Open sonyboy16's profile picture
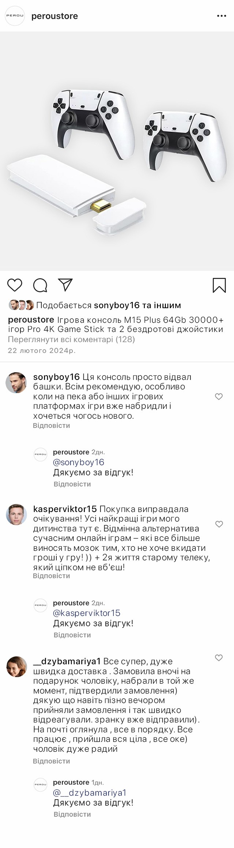 click(16, 382)
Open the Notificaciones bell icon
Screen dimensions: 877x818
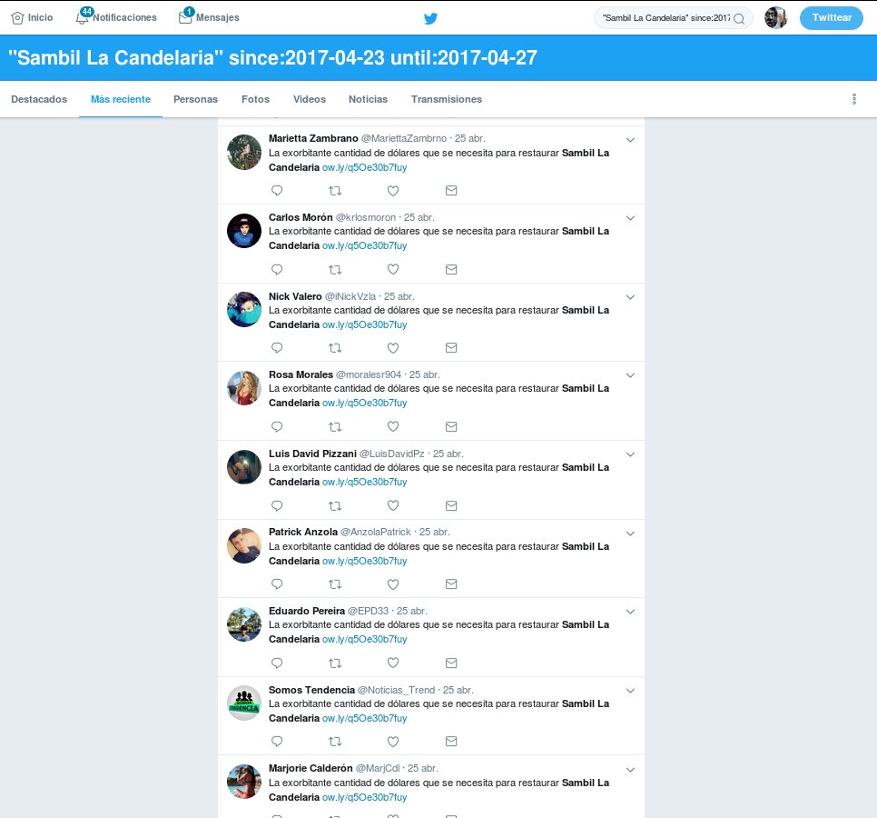83,18
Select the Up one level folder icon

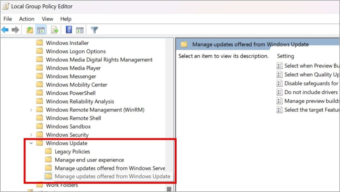coord(29,30)
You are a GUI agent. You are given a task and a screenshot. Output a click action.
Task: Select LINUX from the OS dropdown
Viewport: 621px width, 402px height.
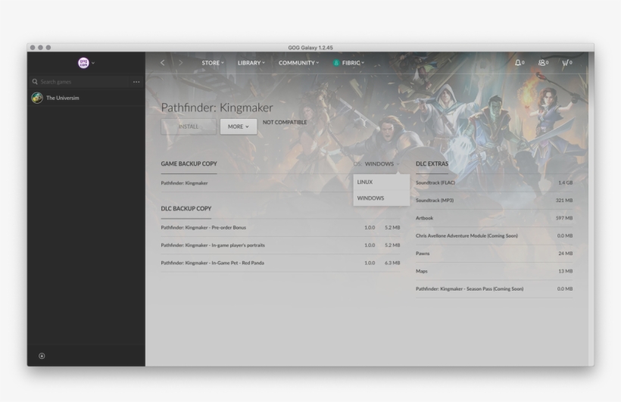(365, 182)
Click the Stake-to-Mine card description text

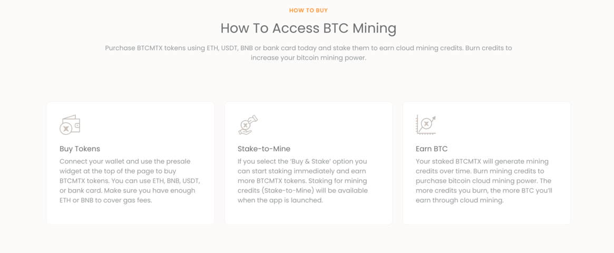pos(303,181)
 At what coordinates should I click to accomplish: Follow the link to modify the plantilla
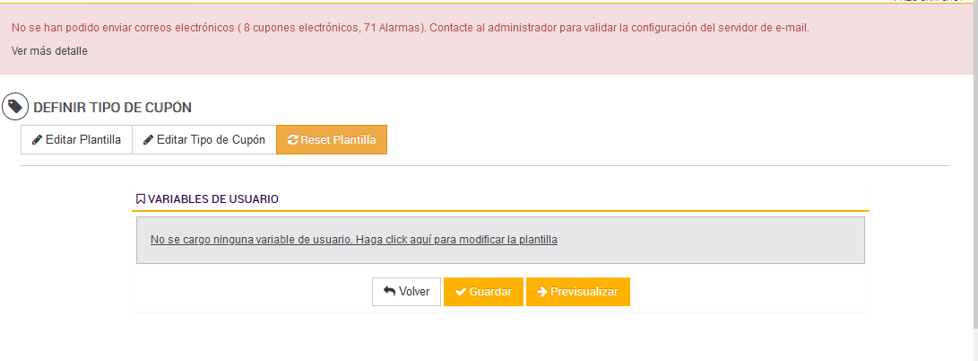[354, 240]
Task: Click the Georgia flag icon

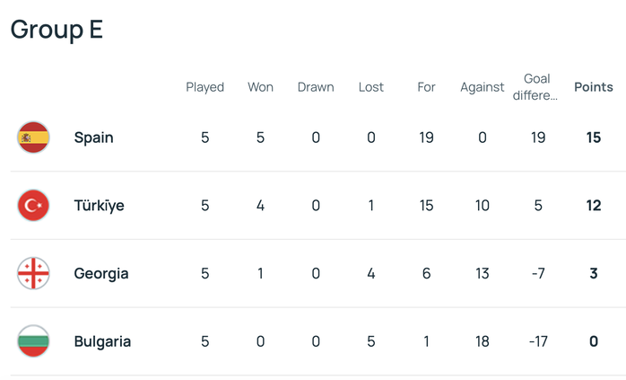Action: coord(33,273)
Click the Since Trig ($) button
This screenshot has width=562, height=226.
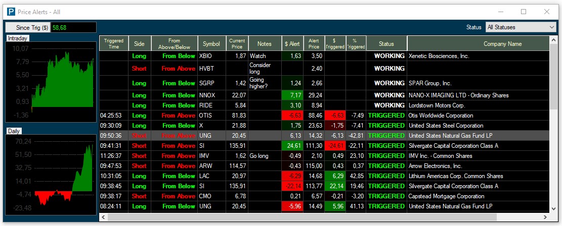click(x=28, y=28)
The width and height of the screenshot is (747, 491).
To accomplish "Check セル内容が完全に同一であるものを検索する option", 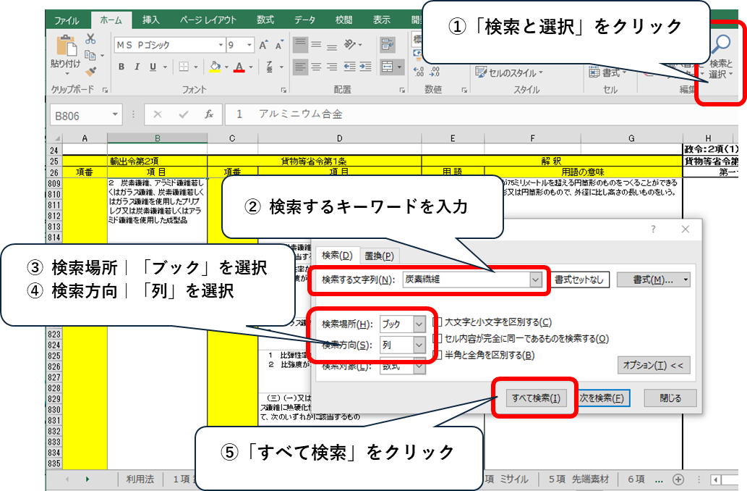I will tap(437, 338).
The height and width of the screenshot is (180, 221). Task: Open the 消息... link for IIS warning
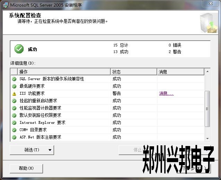pyautogui.click(x=166, y=94)
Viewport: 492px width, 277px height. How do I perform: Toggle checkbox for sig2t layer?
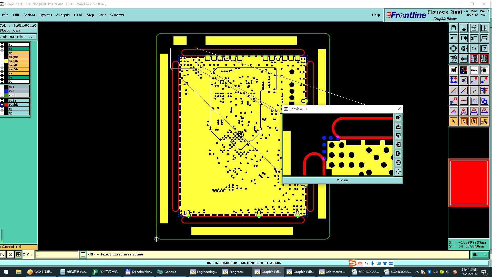pos(2,57)
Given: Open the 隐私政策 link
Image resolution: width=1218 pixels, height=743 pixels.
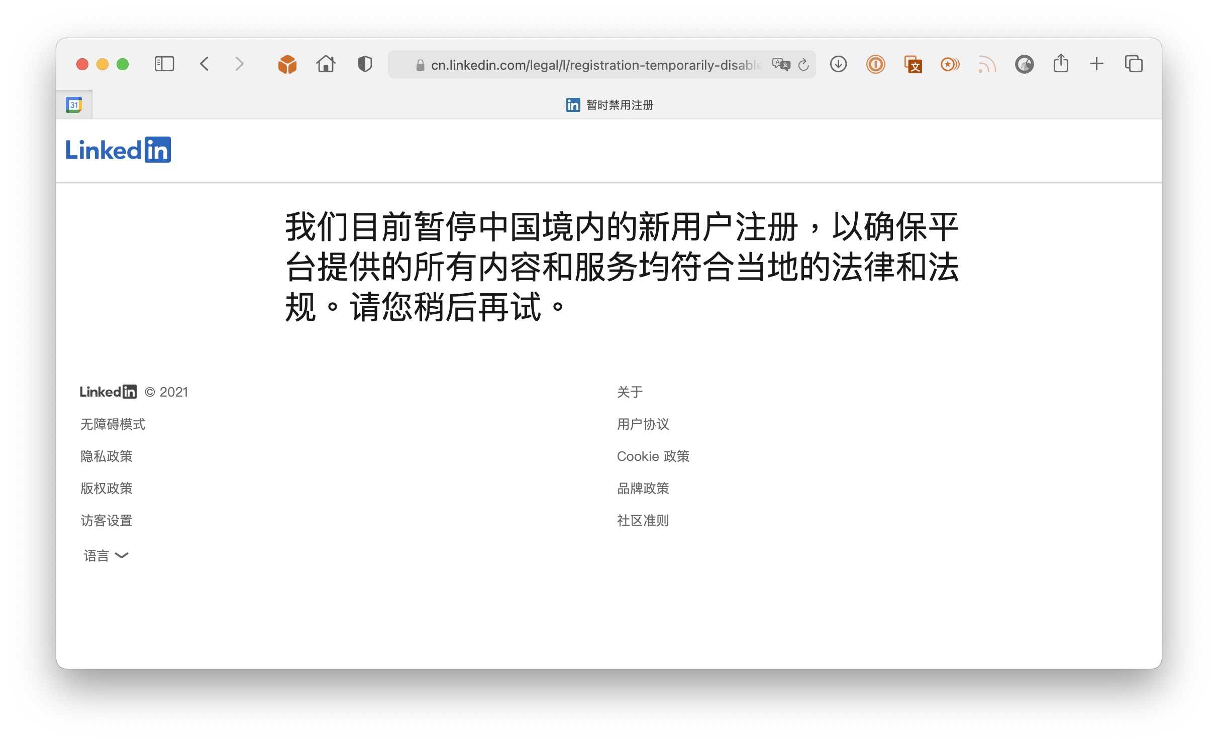Looking at the screenshot, I should (x=107, y=456).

== == ==

- [Written instruction]:
Pick out every line in the records that contains the word "Open", and copy each of those lines in full.

- [Answer for the task]:
Open sonyboy16's profile picture
Open the Notificaciones bell icon
The height and width of the screenshot is (180, 221). Task: Open the 消息... link for IIS warning
Given: Open the 隐私政策 link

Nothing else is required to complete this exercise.